PM's crackdown on benami properties to clean up realty
Mumbai: Prime Minister Narendra Modi’s vow to take on benami, or nameless properties, can bring greater transparency to a notoriously opaque sector and help check prices if a new law is implemented properly, experts said on Monday.
The practice of buying a property in the name of someone other than the buyer has been widely misused to buy real estate with undeclared income and with fake names and identities to avoid paying tax.
It is estimated benami properties worth billions of dollars are held under fictitious names across India, bypassing laws to check ownership and depriving states of valuable revenue that could be spent on development and welfare schemes.
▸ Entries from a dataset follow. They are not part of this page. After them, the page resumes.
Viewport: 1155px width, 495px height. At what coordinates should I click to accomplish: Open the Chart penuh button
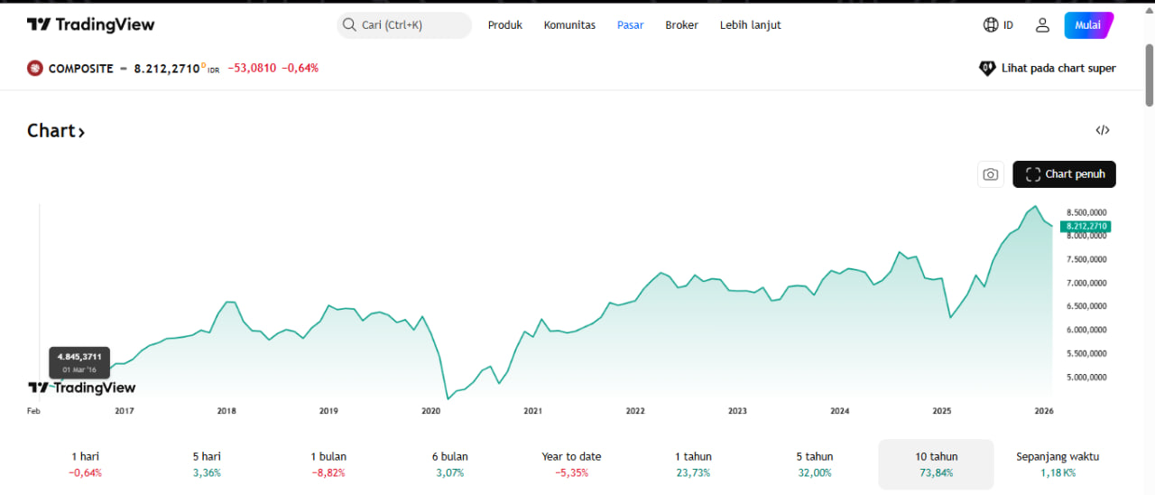(1064, 174)
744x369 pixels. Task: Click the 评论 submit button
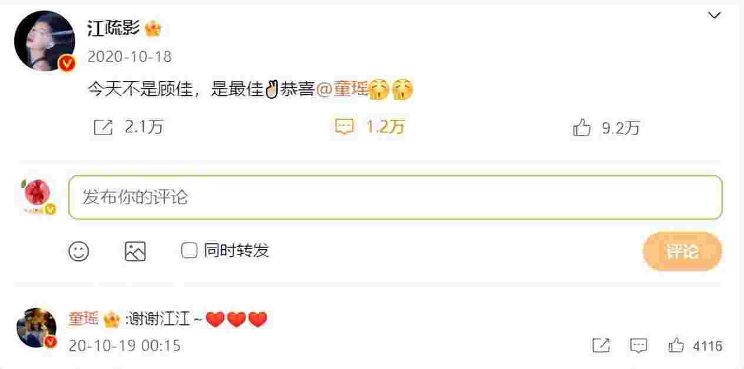[x=682, y=251]
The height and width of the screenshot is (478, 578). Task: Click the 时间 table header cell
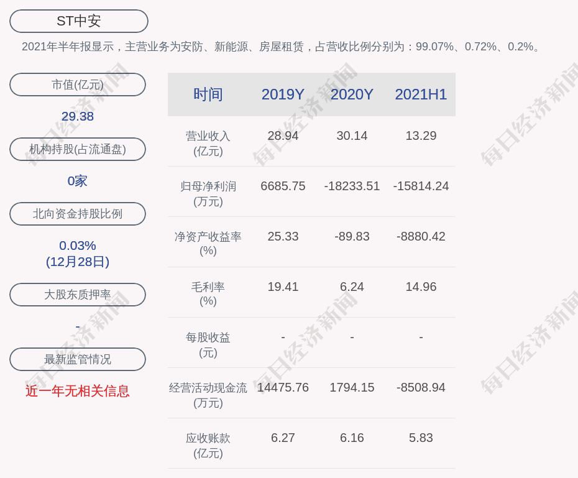point(208,94)
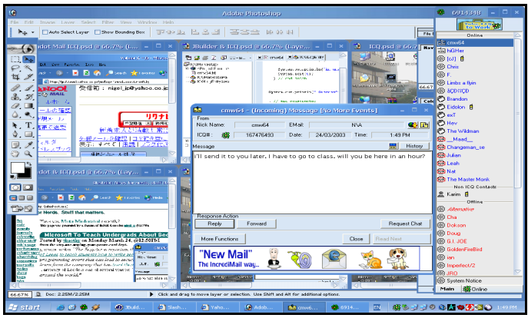Open the Move tool preset picker dropdown
Screen dimensions: 528x318
[32, 32]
A 1988 law on such properties was amended this year to ban illegal benami transactions with stricter punishments including imprisonment and a fine of up to a fourth of the property’s fair market value. These properties can also be confiscated.
“We are going to take action against the properties which are purchased in the name of others. It is the property of the country,” Mr Modi said in his monthly radio address on Sunday.
Property as defined under the 1988 law incl-udes not only land and homes, but also assets such as gold, stocks and bank deposits. “If the new law is implemented properly, there will be greater transparency in the real estate sector, there will be less corruption, and we may see a correction in prices,” said Vinod Sampat, a property lawyer. “But these transactions are hard to track.”